Analysing Fyre, there wasn’t an experienced event leadership team at the helm, nor was there support in place to do due diligence and bring specialist expertise to the party. In fact, it seemed that Andy King was given the gig due to producing some wine tastings for Billy McFarland’s previous enterprise. The fact is that anyone else with the right experience or who spoke sense either walked away, was ignored, or exited.
There was a vision but not a firm plan. Too much was happening on the fly leaving the organisers exposed and easily leveraged. Yet they still refused to take control by delaying the event, despite numerous recommendations from those with more experience.
Loose lips and an un-contracted venue put the guys in a tailspin, but beyond that no-one had done the basics; a thorough scope, line budget, and timelines. Instead one of the organisers is reported to have said "Let's just do it and be legends, man". They weren’t wrong. Just ‘legendary’ for the wrong reasons.
Events are expensive and margins are often tight in an industry with huge third-party costs. Some of the most successful events only hit profit when they reach 80% capacity – and that’s when they’ve budgeted correctly.
By launching without a full scope, the team might have been more aware of an $8m shortfall, from the $4m estimate to the $12m+ reality. We often talk about ‘budget versus ambition’. Creative-wise, we think laterally and pragmatically to find ways to crack briefs with maximum impact and cost efficiency. But to deliver a $12m+ event on $4m would need Harry Potter on the team.
It’s a false economy to undervalue expertise. You need to match the team to the complexity of the task, especially when you’re pioneering new terrain and a new site. Doing a ‘first’ is exciting, but it is significantly harder organisationally and the allocation for infrastructure is usually inherently higher. We know that expertise comes at a price whether it’s the team internally, freelancers or specialists we bring in.
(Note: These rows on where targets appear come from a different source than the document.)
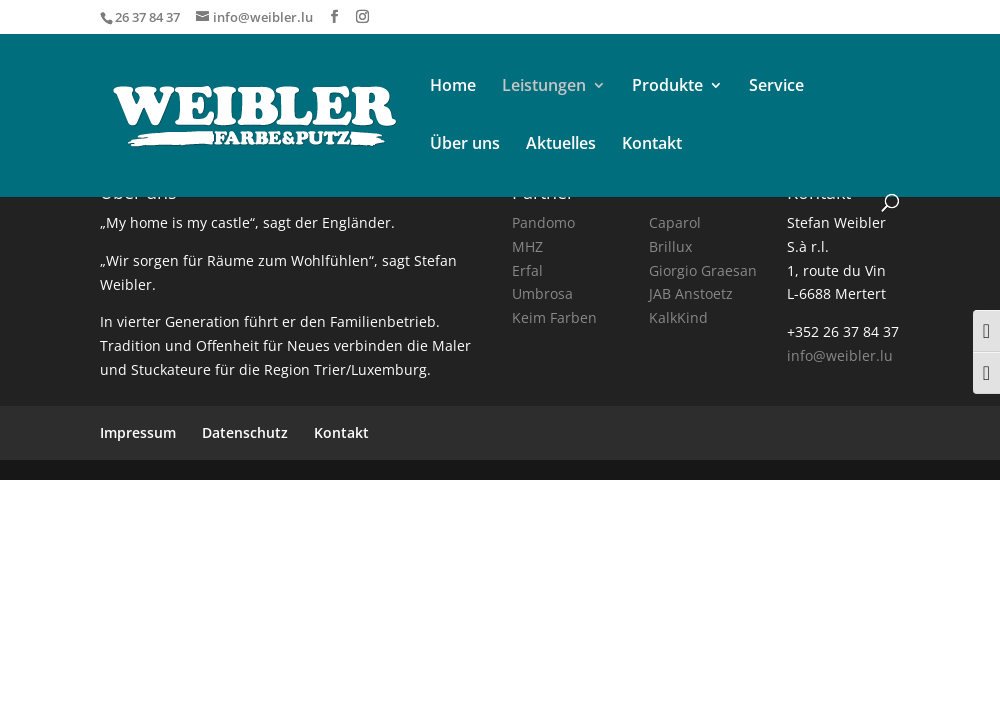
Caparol (675, 222)
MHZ (527, 246)
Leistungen (544, 87)
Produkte (667, 87)
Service (776, 87)
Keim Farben (554, 317)
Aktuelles (561, 145)
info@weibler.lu (840, 355)
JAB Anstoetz (691, 293)
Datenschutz (245, 432)
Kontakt (652, 145)
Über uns (465, 145)
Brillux (670, 246)
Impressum (138, 432)
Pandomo (543, 222)
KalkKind (678, 317)
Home (453, 87)
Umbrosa (542, 293)
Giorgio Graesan (703, 270)
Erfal (527, 270)
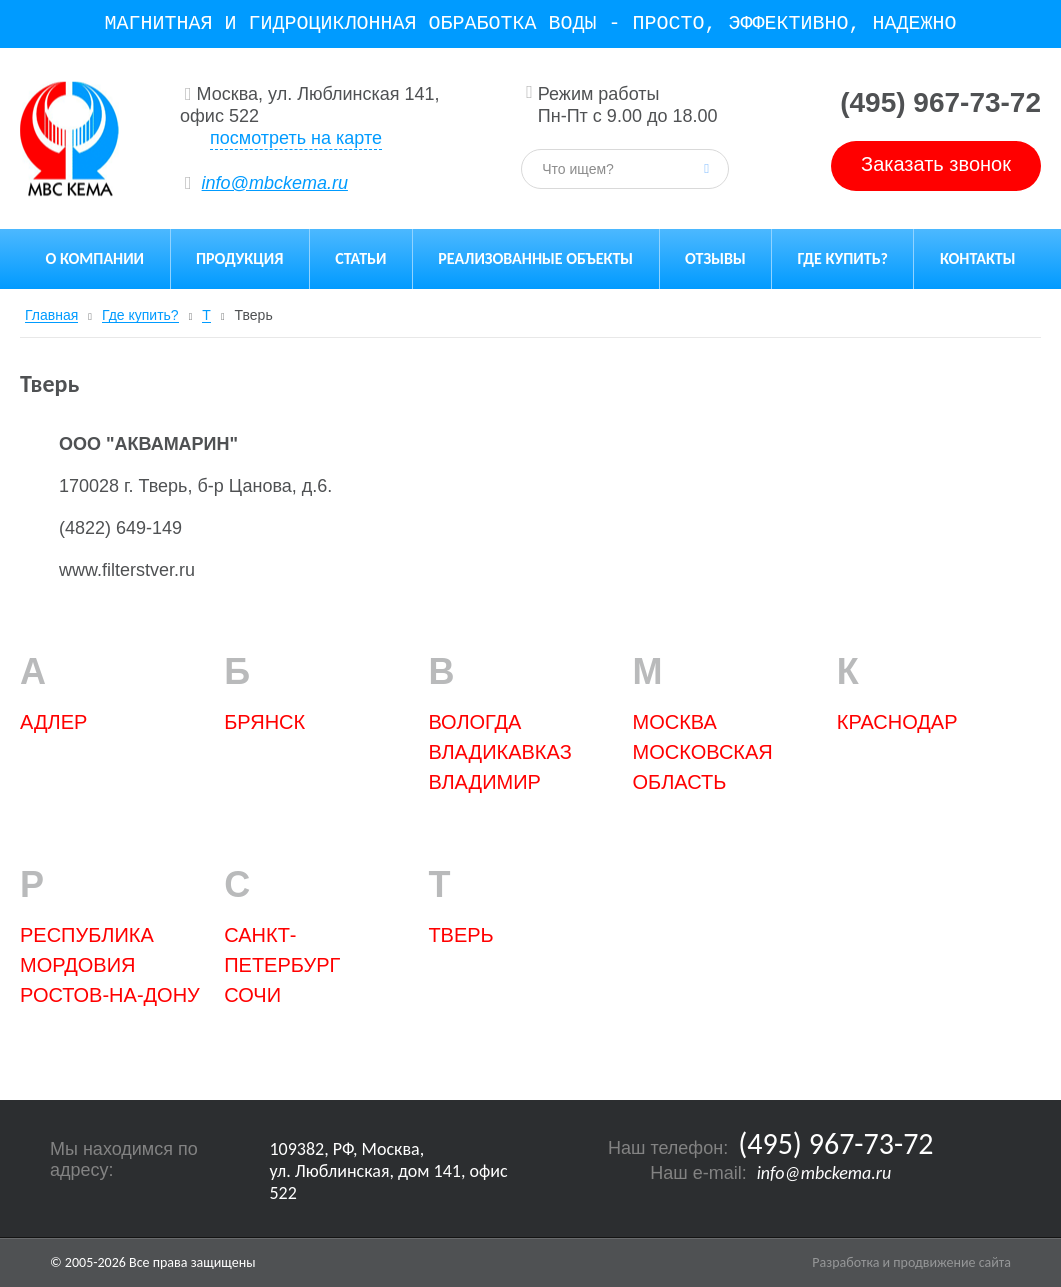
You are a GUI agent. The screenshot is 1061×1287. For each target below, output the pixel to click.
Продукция (239, 258)
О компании (94, 258)
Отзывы (715, 258)
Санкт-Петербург (282, 950)
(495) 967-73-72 (940, 102)
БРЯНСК (264, 722)
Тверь (460, 935)
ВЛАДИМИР (484, 782)
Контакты (978, 258)
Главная (51, 315)
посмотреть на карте (296, 138)
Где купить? (843, 258)
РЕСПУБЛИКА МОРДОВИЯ (87, 950)
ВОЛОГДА (474, 722)
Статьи (360, 258)
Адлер (53, 722)
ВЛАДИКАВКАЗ (499, 752)
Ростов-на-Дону (110, 995)
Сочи (252, 995)
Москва (675, 722)
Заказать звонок (936, 164)
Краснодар (897, 722)
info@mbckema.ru (275, 183)
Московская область (703, 767)
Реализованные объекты (535, 258)
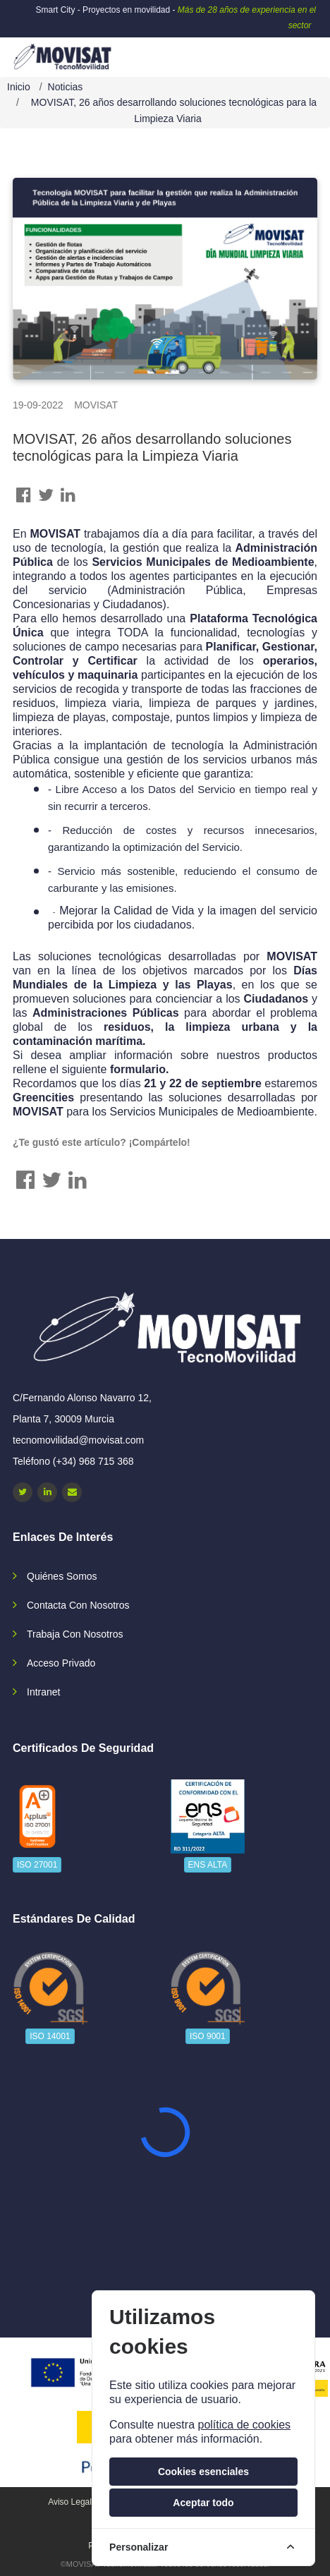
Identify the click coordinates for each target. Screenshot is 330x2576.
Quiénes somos (62, 1576)
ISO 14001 (50, 2036)
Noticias (65, 86)
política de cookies (244, 2425)
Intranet (43, 1692)
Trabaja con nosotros (75, 1634)
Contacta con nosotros (78, 1605)
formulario (138, 1069)
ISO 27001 (37, 1865)
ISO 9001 (208, 2036)
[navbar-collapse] (291, 52)
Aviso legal (70, 2502)
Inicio (18, 86)
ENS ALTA (208, 1865)
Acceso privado (61, 1663)
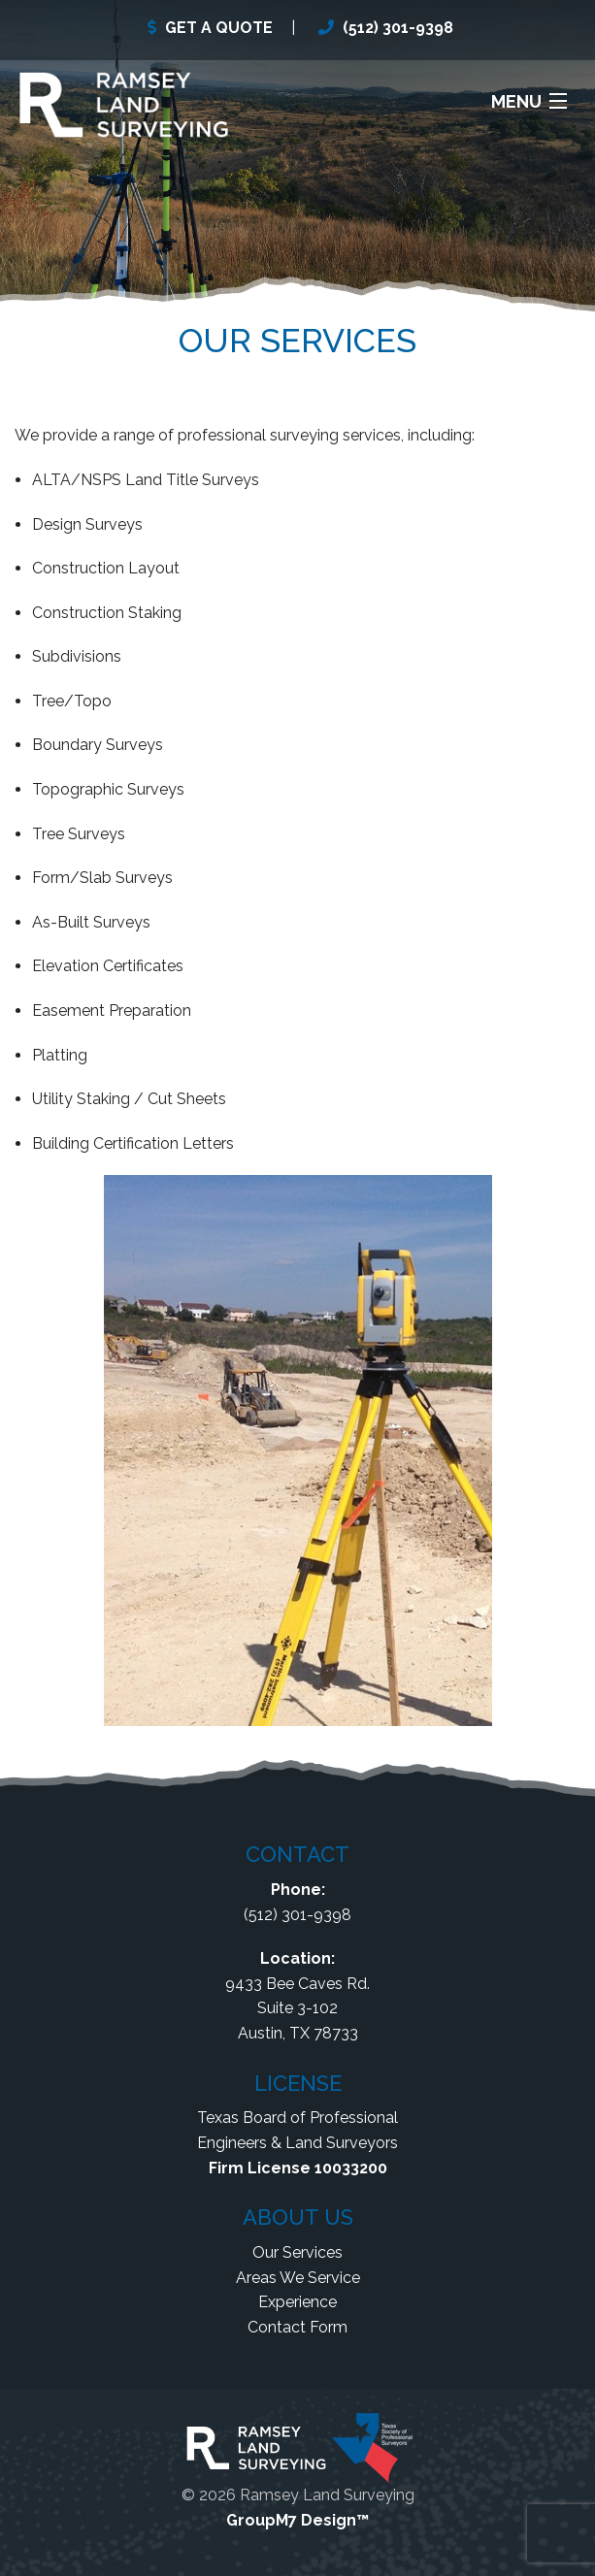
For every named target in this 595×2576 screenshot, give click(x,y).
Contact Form (297, 2327)
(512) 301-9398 (398, 27)
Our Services (297, 2252)
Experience (297, 2302)
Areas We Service (298, 2277)
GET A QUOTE (219, 27)
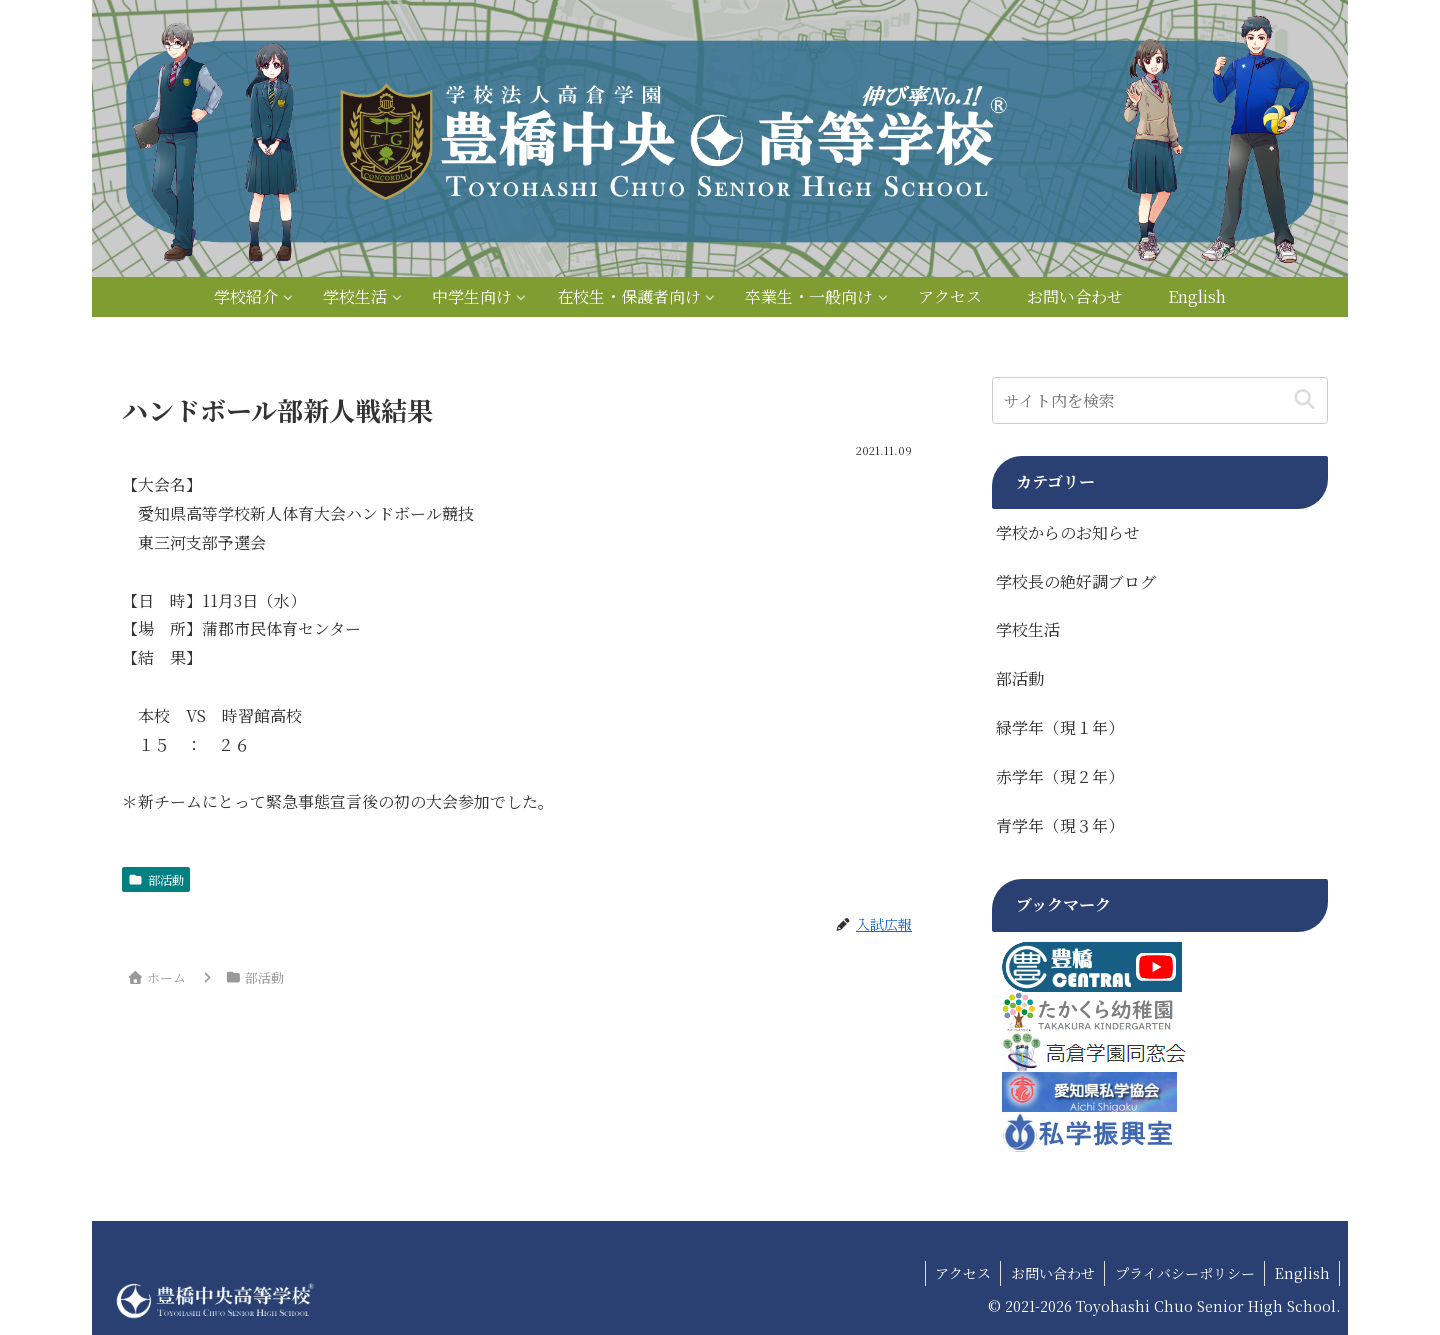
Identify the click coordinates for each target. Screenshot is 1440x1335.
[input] (1160, 400)
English (1301, 1273)
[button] (1304, 400)
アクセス (959, 1273)
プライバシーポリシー (1183, 1273)
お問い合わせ (1050, 1273)
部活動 (156, 879)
They deserve to be paid appropriately for the value they’re bringing, their experience, their relationships, and the cost-effectiveness of the speed they get from A to B.
Whilst Fyre may have paid a little more for experienced event organisers, it would have saved them millions in the long run (still not enough to keep the dream afloat, but millions none the less). How do you know the true cost of a stage if you’ve booked it through Google Search? And even the 20-something talent booker was fully aware he was paying twice as much as market rates for talent, but his lack of experience, reputation, and a looming deadline meant the agents had a field day. Maybe the agents too should have been more questioning. If it’s too good to be true, it usually is.
It’s the less sexy end of events but there seemed to be scant regard for health and safety, risk assessments, security, crowd flow, fire assessment, and so on, which should underpin everything. We should be grateful that more people weren’t hurt or there weren’t greater catastrophes beyond thefts and petty crime when the event turned from festival into an immersive re-enactment of ‘Lord of the Flies’ for rich kids. The bad weather immediately before the festival certainly exacerbated conditions, but usually would have been covered by a contingency plan and / or if the accommodation had been as sold rather than refugee tents.
Philip Larkin’s poem ‘Ambulances’ muses on how when we hear the siren of an ambulance we can’t think of others mortality without thinking of our own. Maybe Netflix’s Fyre Festival documentary is the event organisers’ ‘Ambulances’. We can’t help watching without breaking into a sweat by thinking of what would happen if we ever ignored the basics of event management and found ourselves in that position. We should never be complacent but, thankfully, as an industry we aspire to be – and are – better than Fyre.